Saved entries
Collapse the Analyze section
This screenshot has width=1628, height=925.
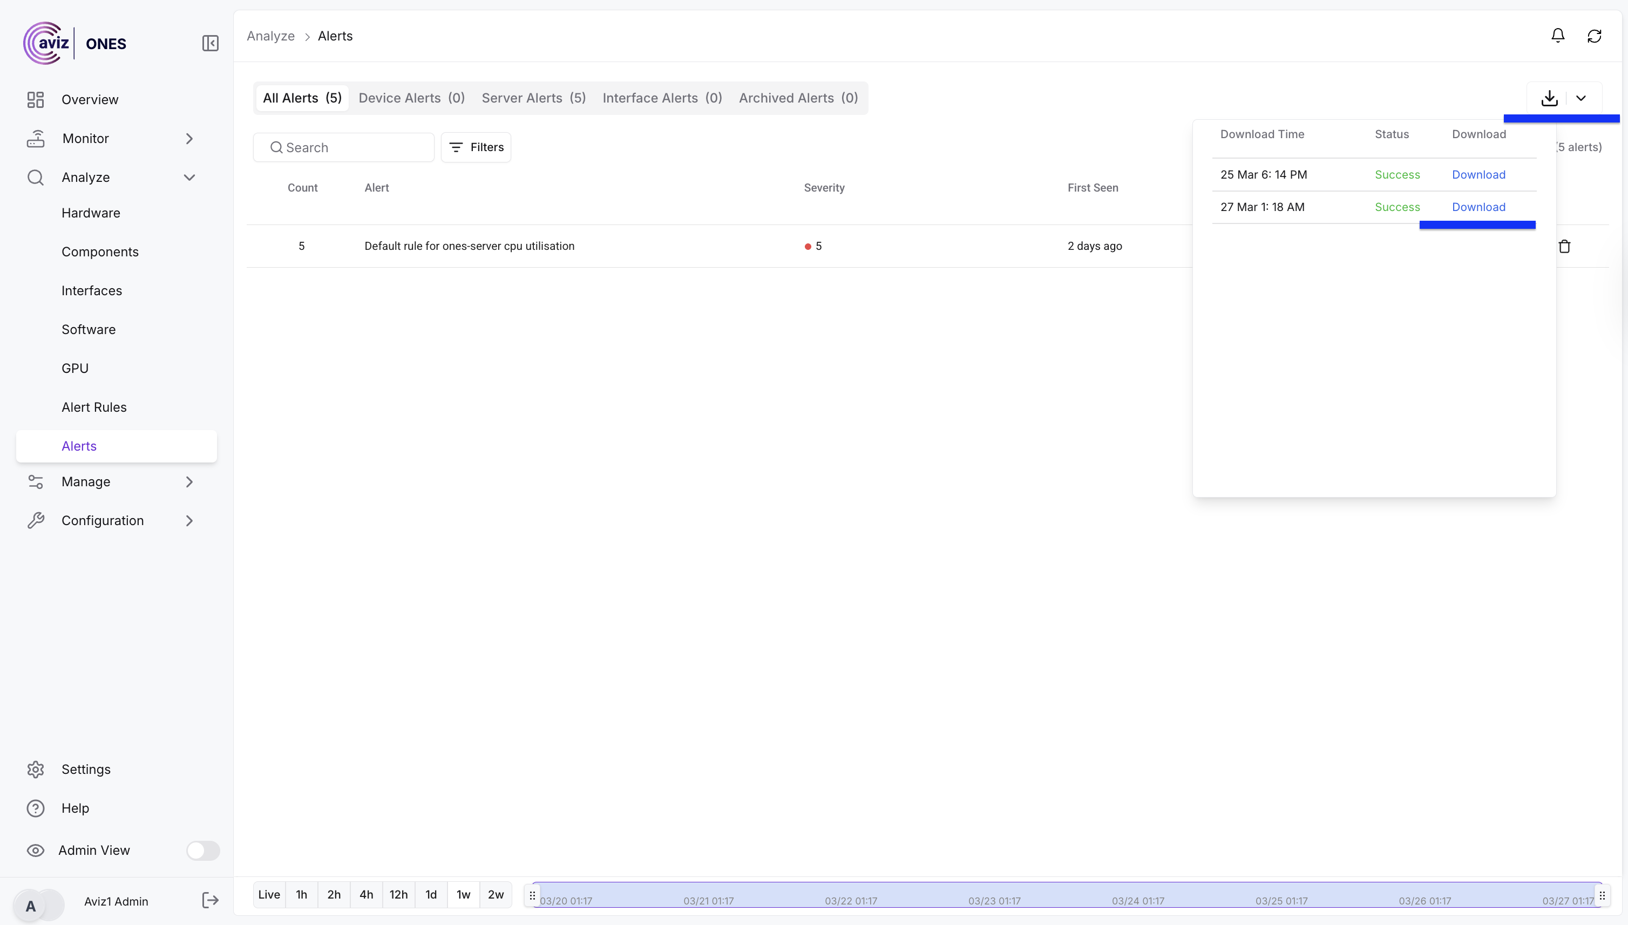189,177
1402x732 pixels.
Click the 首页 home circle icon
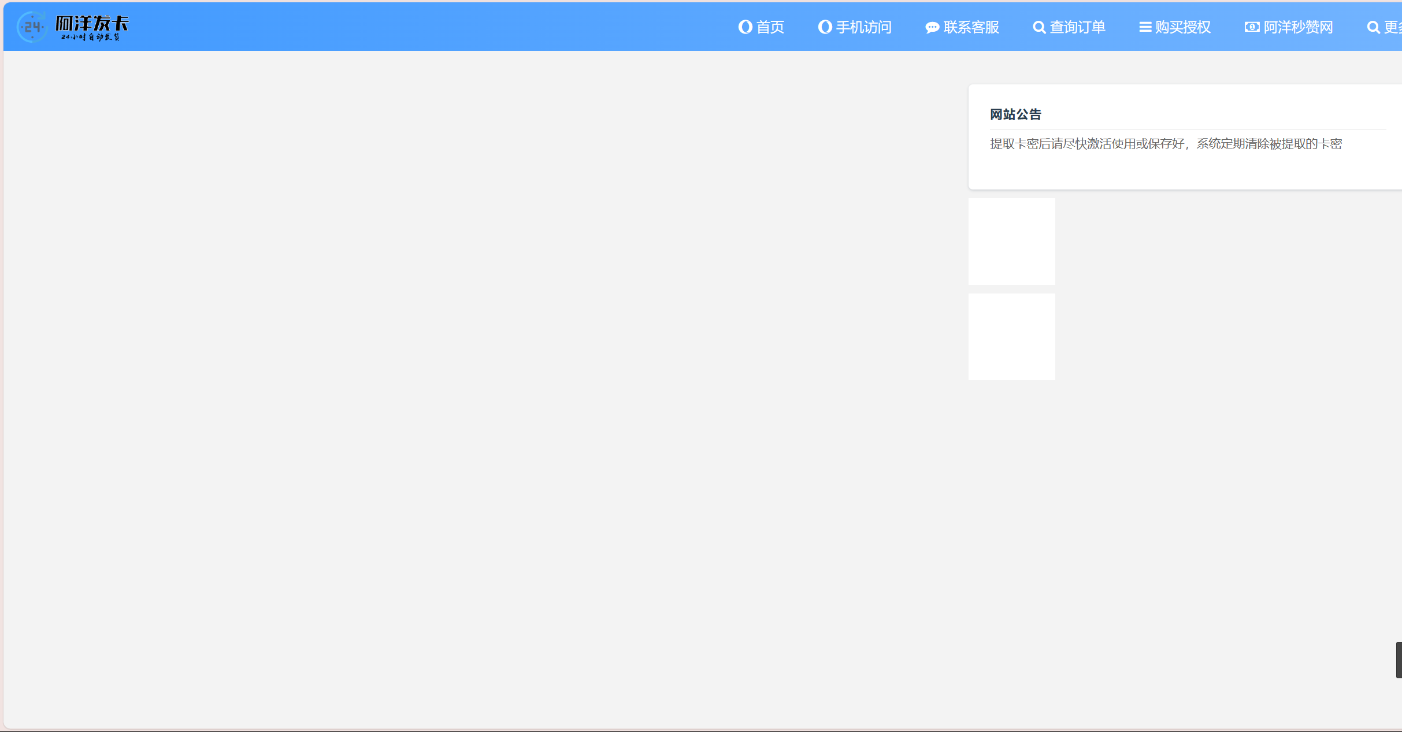click(744, 27)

TASK PROMPT ▸ Transcribe the entries word for word, without their pictures.

RESPONSE FOR THIS EXERCISE ▸
Collapse the Analyze section
This screenshot has width=1628, height=925.
189,177
1402x732 pixels.
Click the 首页 home circle icon
click(744, 27)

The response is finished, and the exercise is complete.